Activity |
Below are records; reproduce exactly the lines from the one that has "Image resolution: width=1362" through the one that has "Given: Click the drag", ends included, and nothing more.

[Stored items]

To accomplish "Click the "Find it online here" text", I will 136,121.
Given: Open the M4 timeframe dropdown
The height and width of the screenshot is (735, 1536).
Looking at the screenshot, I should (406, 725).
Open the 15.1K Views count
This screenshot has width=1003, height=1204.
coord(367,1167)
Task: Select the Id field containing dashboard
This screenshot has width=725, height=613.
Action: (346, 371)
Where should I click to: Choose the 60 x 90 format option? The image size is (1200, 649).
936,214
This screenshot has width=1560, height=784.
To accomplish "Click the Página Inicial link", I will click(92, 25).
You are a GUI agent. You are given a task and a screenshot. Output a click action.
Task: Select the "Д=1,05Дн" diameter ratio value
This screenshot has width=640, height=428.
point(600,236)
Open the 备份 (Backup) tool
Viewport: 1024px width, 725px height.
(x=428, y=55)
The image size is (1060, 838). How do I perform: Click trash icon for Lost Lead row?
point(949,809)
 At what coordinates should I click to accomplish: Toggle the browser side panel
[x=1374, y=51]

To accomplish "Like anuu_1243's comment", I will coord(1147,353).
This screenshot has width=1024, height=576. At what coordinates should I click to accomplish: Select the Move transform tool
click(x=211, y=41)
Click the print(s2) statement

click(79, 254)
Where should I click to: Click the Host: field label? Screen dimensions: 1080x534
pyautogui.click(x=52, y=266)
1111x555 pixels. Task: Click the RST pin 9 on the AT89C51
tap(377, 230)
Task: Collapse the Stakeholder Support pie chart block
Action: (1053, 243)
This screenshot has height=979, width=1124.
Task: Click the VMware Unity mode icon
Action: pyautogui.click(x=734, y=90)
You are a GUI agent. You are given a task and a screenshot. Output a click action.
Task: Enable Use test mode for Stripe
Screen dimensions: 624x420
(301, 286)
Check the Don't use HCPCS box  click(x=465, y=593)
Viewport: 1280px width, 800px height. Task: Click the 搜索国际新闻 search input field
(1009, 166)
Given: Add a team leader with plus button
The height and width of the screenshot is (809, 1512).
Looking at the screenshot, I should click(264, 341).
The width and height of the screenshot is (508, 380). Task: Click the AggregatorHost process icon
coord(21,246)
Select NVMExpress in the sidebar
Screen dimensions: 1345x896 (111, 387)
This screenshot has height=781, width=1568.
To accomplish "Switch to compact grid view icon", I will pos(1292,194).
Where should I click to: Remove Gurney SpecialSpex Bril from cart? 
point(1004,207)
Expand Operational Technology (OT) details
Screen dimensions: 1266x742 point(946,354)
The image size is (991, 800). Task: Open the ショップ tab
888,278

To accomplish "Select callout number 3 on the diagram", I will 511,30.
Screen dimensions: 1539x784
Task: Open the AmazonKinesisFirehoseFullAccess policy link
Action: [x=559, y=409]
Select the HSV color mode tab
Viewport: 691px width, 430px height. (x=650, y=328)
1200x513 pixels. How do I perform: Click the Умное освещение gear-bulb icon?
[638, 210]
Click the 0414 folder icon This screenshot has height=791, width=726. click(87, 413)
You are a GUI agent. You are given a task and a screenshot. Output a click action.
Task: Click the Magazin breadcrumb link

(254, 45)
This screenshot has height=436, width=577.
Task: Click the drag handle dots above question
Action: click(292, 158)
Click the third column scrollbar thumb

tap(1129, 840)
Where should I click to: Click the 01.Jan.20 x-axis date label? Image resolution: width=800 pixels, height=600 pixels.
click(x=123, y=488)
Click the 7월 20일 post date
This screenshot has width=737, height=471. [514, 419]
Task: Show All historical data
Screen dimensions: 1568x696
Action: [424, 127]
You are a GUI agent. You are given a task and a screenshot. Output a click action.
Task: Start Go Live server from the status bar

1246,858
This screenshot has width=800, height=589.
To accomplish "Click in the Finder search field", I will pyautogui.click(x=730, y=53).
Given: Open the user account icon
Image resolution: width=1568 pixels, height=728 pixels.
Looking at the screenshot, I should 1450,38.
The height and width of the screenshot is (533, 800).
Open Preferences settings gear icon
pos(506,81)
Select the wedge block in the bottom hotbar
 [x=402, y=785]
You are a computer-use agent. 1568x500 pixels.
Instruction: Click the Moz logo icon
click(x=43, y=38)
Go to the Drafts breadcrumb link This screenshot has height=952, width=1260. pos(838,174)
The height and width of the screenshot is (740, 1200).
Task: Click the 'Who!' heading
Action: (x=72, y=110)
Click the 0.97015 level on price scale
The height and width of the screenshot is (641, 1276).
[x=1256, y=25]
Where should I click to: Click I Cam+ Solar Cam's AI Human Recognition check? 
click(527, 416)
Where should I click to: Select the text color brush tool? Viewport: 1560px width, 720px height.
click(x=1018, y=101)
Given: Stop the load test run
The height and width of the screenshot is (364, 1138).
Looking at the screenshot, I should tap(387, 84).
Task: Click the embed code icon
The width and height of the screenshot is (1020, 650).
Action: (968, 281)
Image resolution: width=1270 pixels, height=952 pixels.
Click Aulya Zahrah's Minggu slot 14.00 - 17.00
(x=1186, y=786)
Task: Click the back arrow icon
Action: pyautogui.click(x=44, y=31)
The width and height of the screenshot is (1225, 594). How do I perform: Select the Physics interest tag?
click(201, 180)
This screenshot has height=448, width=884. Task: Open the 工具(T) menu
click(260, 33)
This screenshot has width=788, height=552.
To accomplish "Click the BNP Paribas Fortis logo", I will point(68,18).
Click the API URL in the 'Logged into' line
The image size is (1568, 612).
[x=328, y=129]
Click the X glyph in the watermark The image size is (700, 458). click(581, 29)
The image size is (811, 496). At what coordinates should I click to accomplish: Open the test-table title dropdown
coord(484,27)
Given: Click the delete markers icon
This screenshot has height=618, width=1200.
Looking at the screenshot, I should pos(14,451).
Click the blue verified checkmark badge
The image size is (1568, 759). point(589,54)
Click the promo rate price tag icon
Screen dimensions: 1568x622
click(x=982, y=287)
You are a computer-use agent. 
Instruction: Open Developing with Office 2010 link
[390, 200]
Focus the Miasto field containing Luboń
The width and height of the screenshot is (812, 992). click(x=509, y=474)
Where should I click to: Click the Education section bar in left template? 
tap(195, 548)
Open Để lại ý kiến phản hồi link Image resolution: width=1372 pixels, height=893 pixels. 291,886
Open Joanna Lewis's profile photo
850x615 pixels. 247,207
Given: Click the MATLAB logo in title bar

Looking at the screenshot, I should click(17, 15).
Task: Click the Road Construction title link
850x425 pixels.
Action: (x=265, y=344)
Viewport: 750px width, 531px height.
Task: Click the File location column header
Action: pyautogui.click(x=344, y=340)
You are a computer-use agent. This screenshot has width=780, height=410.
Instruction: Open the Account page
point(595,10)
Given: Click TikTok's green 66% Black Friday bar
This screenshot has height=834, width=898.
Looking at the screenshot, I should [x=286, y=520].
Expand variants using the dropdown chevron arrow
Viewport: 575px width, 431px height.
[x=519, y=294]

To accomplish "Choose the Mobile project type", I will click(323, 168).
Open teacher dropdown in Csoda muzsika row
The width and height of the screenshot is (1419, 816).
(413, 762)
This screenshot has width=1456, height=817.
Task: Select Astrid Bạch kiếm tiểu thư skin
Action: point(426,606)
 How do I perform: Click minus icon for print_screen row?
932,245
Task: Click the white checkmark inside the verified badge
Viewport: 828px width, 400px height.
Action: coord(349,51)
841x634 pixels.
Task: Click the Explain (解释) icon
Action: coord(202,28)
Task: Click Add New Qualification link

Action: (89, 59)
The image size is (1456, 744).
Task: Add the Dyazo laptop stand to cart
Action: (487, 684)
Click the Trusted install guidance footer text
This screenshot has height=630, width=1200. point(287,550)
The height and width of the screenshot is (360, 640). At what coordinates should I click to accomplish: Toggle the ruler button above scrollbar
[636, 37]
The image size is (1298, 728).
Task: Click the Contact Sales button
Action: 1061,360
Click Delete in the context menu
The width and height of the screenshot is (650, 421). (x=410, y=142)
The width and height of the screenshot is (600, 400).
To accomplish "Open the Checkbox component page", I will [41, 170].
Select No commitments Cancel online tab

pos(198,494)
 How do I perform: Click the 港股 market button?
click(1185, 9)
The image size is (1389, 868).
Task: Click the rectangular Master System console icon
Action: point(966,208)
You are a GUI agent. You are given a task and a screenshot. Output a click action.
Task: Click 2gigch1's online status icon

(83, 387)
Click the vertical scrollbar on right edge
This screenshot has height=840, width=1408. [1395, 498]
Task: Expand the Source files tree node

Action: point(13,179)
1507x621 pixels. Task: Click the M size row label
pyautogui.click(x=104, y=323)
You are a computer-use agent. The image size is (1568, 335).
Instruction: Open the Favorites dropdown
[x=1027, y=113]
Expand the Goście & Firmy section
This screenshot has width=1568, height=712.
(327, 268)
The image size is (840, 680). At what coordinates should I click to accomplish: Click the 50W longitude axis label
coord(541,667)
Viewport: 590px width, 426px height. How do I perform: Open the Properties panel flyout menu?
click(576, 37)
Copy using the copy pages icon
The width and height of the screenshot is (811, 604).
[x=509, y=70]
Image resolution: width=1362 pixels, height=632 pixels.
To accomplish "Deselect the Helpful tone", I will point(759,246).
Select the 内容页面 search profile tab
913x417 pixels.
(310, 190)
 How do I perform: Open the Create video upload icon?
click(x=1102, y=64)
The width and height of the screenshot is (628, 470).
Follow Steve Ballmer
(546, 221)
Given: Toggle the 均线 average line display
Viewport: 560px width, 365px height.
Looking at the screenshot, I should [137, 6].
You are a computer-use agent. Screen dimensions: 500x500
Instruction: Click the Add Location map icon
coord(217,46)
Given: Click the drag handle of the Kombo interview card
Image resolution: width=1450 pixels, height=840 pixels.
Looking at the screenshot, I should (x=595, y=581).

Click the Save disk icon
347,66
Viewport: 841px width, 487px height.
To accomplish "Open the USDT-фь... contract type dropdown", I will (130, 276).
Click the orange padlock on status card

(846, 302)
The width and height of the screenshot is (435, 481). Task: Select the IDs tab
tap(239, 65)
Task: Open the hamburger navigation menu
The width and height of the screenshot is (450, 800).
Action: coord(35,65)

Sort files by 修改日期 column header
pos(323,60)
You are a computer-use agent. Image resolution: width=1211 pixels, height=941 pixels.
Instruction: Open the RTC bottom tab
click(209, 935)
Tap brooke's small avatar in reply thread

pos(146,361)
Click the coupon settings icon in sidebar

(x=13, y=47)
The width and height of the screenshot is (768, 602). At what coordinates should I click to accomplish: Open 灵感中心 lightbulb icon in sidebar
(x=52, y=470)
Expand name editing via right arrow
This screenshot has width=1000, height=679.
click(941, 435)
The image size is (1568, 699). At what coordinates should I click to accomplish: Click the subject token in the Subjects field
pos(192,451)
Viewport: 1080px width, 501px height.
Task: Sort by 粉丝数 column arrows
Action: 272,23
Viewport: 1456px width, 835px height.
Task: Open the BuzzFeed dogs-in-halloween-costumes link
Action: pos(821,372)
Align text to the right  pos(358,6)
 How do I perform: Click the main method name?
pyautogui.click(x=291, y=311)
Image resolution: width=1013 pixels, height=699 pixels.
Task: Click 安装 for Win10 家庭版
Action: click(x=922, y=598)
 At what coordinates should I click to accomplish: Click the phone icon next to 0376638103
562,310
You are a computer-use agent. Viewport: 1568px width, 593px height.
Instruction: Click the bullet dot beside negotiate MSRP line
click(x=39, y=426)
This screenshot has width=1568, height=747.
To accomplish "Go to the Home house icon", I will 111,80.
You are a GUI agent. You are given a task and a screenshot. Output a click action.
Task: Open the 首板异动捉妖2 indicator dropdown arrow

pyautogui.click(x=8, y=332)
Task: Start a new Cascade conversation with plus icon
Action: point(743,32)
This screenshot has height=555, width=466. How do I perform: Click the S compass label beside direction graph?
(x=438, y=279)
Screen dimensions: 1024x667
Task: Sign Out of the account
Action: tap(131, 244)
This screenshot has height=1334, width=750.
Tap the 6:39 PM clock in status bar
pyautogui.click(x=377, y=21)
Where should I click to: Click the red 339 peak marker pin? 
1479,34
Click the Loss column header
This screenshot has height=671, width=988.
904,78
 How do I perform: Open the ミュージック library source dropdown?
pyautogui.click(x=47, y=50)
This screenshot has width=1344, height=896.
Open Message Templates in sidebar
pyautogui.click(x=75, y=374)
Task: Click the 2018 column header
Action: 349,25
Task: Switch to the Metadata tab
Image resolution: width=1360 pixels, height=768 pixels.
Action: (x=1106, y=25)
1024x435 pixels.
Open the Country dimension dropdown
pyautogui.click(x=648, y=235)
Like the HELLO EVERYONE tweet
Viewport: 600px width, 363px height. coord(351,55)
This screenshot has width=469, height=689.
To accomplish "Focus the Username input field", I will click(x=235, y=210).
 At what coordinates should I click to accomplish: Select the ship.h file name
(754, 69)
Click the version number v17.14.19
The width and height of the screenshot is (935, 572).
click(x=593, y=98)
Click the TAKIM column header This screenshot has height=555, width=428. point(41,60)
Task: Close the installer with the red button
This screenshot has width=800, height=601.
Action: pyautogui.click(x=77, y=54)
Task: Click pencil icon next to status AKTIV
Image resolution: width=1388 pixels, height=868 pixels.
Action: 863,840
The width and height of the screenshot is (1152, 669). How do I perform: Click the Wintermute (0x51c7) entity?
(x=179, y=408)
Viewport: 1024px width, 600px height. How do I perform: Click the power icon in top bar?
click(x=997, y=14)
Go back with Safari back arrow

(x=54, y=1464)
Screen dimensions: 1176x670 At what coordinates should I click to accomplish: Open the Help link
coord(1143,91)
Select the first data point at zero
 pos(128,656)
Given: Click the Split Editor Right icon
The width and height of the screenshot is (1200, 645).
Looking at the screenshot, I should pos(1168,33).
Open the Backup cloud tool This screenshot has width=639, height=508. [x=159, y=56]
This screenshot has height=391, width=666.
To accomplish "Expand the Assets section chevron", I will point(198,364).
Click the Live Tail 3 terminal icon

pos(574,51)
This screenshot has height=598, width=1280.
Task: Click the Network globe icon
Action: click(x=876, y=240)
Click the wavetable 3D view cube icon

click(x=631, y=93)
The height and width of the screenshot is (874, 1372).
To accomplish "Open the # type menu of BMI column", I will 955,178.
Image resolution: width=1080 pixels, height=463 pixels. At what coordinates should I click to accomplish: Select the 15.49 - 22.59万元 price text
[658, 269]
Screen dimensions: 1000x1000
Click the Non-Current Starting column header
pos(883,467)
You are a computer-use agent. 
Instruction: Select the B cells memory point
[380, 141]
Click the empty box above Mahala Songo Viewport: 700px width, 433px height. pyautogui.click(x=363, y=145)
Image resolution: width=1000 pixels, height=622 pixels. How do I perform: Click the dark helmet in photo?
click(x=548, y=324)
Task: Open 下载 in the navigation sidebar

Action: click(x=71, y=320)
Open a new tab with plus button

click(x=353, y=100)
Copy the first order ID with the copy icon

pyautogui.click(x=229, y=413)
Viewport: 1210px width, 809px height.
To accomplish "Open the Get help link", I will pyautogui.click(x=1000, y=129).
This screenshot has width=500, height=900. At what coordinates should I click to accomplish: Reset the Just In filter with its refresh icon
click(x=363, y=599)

Finished task |
Image resolution: width=1362 pixels, height=632 pixels.
To accomplish "Deselect the Helpful tone", I will point(759,246).
Select the 内容页面 search profile tab
913x417 pixels.
(310, 190)
 How do I perform: Open the Create video upload icon?
click(x=1102, y=64)
The width and height of the screenshot is (628, 470).
Follow Steve Ballmer
(546, 221)
Given: Toggle the 均线 average line display
Viewport: 560px width, 365px height.
Looking at the screenshot, I should [137, 6].
You are a computer-use agent. Screen dimensions: 500x500
Instruction: Click the Add Location map icon
coord(217,46)
Given: Click the drag handle of the Kombo interview card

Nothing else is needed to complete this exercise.